Extraction of electrical properties of strokes from magnetic resonance scans — Testing on simplified head phantoms

Abstract

Several studies have reported considerable differences in dielectric properties between healthy and pathological tissues. In addition, in the area of electromagnetic field applications in medicine, discussions about the correctness of dielectric properties of biological tissues measured ex vivo (the most common method of measurement), for example due to lower blood content, are taking place. By using the inherent electromagnetic working principle of magnetic resonance (MR) systems, changes in wave propagation can be used to extract values of dielectric properties of target tissues from MR images. This method thus represents a method for noninvasive measurement of dielectric properties of biological tissues in Vivo. The results might be used for detection and classification of illness.
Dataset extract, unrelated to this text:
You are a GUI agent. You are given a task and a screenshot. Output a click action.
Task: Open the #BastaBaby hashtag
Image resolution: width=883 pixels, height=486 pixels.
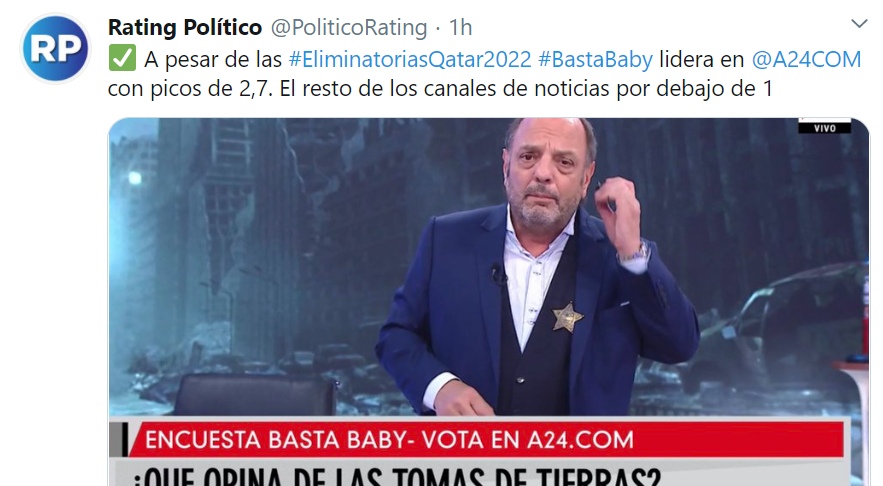pyautogui.click(x=595, y=59)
It has been show in literature that both magnitude and phase of the MR RF waves can be determined using standard MR imaging sequences. By using the resulting magnitude and phase of RF waves dielectric properties can be determined by simply using the Helmholtz equation. In this study we confirm such reports through numerical simulations using high-resolution anatomical head model and a model of bird-cage coil. Furthermore, a simplified head phantom mimicking dielectric properties of strokes and brain tissues was designed and manufactured and information from real MR scans was processed. As it will be shown in this work, this process works well for data obtained via numerical simulations but it is not as straightforward, for the images coming from the MR system. There, additional processing in order to compensate for the presence of noise and de-phasing is crucial.